## Brano selezionato
╭──

Fra Austria e Italia vi è tuttavia una fondamentale differenza: mentre in Italia il numero medio ideale di figli è di circa 2 per entrambi i sessi e tutte le classi di età, il che consentirebbe la stabilità demografica, per l’Austria il numero è invece sistematicamente inferiore a due. Il declino demografico dell’Italia è quindi un esito complessivo che non corrisponde a quanto gli individui considerano personalmente desiderabile, mentre nel caso dell’Austria il declino sembra essere proprio la conseguenza della somma delle scelte individuali. In Austria il problema politico è quello di rovesciare una tendenza collettiva al declino senza interferire con la libertà individuale – ed è quanto sottende la decisione sul diritto di voto ai 16enni – mentre per l’Italia il problema è quello di eliminare gli ostacoli impediscono la piena espressione della libertà individuale.
Alcuni Stati, come la Francia e la Svezia, hanno avuto la capacità politica di decidere una politica a favore della famiglia, dei figli e del futuro del Paese, ma ciò è avvenuto in situazioni storiche particolari e favorevoli al cambiamento, come la fine della II Guerra mondiale o il timore di un collasso sociale come conseguenza del declino demografico. In democrazia, e in tempo di pace, è invece molto più difficile prendere decisioni che riguardano il futuro lontano, perché come già aveva compreso John Stuart Mill, le regole della politica sono tali per cui costi e benefici delle decisioni politiche sono ingabbiate nell’orizzonte limitato di una legislatura.

L’evidenza empirica ci dice con chiarezza che l’efficacia della spesa sociale in Europa, misurata come diminuzione della povertà, è tanto più efficace quanto è maggiore l’incidenza della spesa per famiglia, bambini e disabili. Ma per realizzare questo ambizioso progetto in Italia occorre un processo di decisione politica che faccia prevalere l’interesse generale e di lungo periodo su quello di gruppi di interesse particolari e limitati, ma determinanti sul piano della vittoria elettorale.
Se consideriamo invece la questione della rappresentanza dei minori dal punto di vista dei diritti occorre sottolineare come il problema della deprivazione economica e della povertà fra i bambini e i ragazzi sia una malattia endemica dei Paesi avanzati. Tutte le Costituzioni moderne, così come la Dichiarazione universale dei diritti dell’uomo del 1948 e la Convenzione internazionale sui diritti dell’infanzia del 1989, affermano solennemente il principio dell’uguaglianza e della tutela degli interessi dei minori, ma ciò rimane una dichiarazione puramente formale quando, come in Italia, il 24 percento dei minori vive in famiglie a rischio di povertà (19% per l’Europa a 25. Fonte Eurostat).

╰──

(Voci del dataset)
╭──

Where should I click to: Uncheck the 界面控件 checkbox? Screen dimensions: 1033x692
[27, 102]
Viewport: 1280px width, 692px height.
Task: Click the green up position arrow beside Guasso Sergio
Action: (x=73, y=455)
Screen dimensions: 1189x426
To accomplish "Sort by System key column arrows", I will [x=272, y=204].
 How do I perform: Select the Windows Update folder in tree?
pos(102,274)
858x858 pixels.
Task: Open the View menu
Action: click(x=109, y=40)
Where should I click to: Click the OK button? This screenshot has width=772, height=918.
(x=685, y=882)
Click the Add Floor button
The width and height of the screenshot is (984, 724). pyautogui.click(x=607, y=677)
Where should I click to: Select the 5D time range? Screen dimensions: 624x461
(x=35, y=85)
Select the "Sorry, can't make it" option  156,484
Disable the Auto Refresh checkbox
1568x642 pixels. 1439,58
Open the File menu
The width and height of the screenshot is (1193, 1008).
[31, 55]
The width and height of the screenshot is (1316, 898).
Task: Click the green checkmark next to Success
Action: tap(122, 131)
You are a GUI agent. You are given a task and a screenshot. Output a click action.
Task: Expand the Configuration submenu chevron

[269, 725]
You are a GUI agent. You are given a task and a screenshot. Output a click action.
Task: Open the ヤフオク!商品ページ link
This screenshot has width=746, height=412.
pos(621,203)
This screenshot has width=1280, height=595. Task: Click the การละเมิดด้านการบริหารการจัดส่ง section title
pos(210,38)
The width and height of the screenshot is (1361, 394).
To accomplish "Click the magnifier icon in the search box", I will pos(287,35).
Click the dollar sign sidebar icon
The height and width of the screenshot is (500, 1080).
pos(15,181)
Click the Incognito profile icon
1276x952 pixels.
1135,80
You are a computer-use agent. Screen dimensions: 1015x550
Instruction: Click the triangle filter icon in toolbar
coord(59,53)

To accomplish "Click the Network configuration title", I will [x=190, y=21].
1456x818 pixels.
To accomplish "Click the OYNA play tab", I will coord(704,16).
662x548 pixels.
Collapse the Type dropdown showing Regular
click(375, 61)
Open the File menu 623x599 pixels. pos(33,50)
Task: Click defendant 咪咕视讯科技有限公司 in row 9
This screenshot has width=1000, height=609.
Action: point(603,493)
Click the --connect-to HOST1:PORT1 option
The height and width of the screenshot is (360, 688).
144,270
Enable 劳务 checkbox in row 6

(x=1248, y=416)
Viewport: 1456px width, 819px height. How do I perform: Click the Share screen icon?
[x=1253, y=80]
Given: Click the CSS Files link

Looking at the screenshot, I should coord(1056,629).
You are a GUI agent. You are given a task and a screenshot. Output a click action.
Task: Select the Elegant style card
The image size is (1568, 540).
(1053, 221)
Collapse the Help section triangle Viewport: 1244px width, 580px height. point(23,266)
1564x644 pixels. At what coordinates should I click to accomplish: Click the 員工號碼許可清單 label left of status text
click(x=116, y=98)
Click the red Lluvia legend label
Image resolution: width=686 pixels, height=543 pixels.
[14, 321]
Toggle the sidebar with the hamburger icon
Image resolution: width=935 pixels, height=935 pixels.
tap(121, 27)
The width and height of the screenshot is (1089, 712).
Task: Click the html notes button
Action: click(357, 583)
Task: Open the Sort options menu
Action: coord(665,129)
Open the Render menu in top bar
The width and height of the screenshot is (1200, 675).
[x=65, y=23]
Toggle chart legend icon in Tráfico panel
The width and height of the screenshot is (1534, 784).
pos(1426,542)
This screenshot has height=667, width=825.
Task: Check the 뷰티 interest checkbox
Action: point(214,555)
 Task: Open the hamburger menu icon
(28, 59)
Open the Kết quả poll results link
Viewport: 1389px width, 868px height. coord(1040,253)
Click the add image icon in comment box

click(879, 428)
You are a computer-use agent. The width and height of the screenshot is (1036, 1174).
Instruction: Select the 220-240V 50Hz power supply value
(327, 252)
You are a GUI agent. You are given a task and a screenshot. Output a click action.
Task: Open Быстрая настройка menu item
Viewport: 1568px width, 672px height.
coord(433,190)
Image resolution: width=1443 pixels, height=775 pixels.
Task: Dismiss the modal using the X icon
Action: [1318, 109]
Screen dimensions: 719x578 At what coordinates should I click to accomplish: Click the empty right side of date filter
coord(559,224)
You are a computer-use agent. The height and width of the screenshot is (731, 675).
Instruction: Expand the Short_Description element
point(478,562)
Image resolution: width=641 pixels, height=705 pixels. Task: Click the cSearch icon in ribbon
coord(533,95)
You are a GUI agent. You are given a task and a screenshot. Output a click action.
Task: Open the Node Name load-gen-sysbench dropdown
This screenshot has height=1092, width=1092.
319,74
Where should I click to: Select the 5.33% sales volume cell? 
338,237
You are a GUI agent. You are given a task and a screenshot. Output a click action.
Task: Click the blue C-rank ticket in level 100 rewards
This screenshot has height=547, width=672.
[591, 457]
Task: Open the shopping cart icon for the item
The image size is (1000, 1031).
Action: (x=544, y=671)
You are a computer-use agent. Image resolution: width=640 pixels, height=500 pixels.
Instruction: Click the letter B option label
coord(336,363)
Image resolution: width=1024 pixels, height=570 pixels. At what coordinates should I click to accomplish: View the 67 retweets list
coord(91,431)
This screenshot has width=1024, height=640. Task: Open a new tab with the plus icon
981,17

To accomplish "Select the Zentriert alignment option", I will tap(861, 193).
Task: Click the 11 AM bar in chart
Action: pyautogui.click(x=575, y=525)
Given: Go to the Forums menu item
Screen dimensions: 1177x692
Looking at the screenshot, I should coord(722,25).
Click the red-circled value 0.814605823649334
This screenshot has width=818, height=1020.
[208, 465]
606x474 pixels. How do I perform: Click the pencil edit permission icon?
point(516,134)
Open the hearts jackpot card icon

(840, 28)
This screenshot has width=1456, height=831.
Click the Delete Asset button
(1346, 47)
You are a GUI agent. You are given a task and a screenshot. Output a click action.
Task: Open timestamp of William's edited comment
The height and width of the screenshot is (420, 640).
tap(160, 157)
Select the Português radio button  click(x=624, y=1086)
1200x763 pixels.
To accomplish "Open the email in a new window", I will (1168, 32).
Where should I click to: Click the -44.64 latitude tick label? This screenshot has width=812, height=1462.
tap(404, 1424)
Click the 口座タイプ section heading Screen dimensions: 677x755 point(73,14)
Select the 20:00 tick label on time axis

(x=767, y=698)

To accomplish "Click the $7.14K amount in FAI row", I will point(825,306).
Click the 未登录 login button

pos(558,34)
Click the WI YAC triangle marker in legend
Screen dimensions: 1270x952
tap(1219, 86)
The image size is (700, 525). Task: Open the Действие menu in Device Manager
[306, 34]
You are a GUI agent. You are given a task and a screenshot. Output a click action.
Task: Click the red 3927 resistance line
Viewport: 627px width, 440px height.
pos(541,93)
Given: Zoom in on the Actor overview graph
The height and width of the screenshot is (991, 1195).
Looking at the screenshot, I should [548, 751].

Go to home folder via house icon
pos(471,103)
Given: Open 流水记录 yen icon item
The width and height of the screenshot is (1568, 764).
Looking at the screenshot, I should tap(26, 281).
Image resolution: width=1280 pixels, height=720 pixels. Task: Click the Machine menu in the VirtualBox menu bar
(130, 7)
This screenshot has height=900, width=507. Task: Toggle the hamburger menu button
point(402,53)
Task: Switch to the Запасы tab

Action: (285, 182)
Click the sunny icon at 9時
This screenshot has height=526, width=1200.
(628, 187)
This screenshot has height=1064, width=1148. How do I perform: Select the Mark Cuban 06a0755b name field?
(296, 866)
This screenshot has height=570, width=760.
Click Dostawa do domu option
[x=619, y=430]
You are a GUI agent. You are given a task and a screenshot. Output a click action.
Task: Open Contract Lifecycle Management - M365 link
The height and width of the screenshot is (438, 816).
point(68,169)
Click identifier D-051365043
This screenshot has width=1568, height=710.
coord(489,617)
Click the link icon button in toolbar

╰──

## Descrizione del compito
Per favore, prosegui il brano sul declino demografico e sui diritti dei minori, partendo subito dopo la sua ultima frase.

## Risposta al problema
Il problema è quindi quello di modificare il meccanismo di decisione politica in modo tale che gli interessi dei minori abbiano un peso politico ed elettorale: la soluzione più naturale, sia all’esigenza strumentale che alla questione dei diritti, è quella di attribuire il diritto di voto fin dal momento della nascita, lasciando ai genitori il diritto di esercitarlo. I genitori già rappresentano in via primaria gli interessi dei minori in ogni momento della loro vita, ma non nei rapporti politici, che in tempo di pace sono anche in gran parte economici.
Per il genitore non esiste, ovviamente, un problema di interpretare gli orientamenti “politici” dei suoi bambini: l’innovazione investirebbe invece il comportamento dei partiti politici, con conseguenze decisionali immediate. Infatti nel mercato della politica italiana si aggiungerebbero 10 milioni di nuovi voti e il problema dei partiti sarebbe quello di interpretare al meglio, con proposte e decisioni, gli interessi sottostanti: e per una volta l’interesse politico di breve periodo coinciderebbe con quello del futuro lontano della nazione.

Ma allora perché finora ben poco si è fatto? Perché, come la storia ci insegna, le forze che vogliono conservare l’esistente hanno una tenacia straordinaria, e possono trascinare con sé l’intero Paese: per questo bisogna dare l’importanza dovuta alla risoluzione del Parlamento europeo, che finalmente ha riconosciuto, pienamente e con autorevolezza, la necessità di affrontare il nodo cruciale della rappresentanza politica dei minori.